**Task prompt:**
Reproduce verbatim the line where "Viewport: 1568px width, 784px height." occurs, along with all following lines down to the last line of the data.

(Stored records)
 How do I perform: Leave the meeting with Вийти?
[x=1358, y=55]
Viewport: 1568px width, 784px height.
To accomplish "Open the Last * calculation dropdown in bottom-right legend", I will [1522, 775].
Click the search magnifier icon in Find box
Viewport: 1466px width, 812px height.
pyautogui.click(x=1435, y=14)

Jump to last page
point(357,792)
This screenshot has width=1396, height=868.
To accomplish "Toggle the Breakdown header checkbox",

**Answer to the exercise:**
Viewport: 1568px width, 784px height.
To accomplish "Open the Last * calculation dropdown in bottom-right legend", I will [1522, 775].
Click the search magnifier icon in Find box
Viewport: 1466px width, 812px height.
pyautogui.click(x=1435, y=14)

Jump to last page
point(357,792)
This screenshot has width=1396, height=868.
To accomplish "Toggle the Breakdown header checkbox",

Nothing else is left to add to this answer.